When he passed the house the next day they were gone. The nursery windows were thrown open, and he fancied that the place wore a deserted look. The very streets seemed empty, and the glare of sunshine, whose heat increased with every hour, added to the air of desolateness he imagined.
"It is imagination," he said. "And the feeling will die away all the more quickly because I recognize the unreality of it. By to-morrow or the day after I shall have got over it."
And yet a week later, when he dropped in upon the professor, one sultry evening, to spend an hour with him, his old friend found cause for anxious inspection of him.
"What," he said, "the hot weather begins to tell on you already! You are not acclimatized yet,—that's it. You must spare yourself as much as possible. It doesn't promise well that you look fagged so soon. I should say you had not slept well."
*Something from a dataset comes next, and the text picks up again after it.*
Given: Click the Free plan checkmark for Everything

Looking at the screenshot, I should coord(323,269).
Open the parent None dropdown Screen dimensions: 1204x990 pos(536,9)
"I don't sleep well," Tredennis answered.
"You are working too hard," said the professor; "that is it, perhaps."
"I am not working hard enough," replied Tredennis, with a slight knitting of the brows. "I wish I had more to do. Leisure does not agree with me."
"One must occupy one's self!" said the professor. He spoke half-absently, and yet with a touch of significance in his tone which—combined with the fact that he had heard the words before—caused Tredennis to glance at him quickly.
He smiled slightly, in answer to the glance.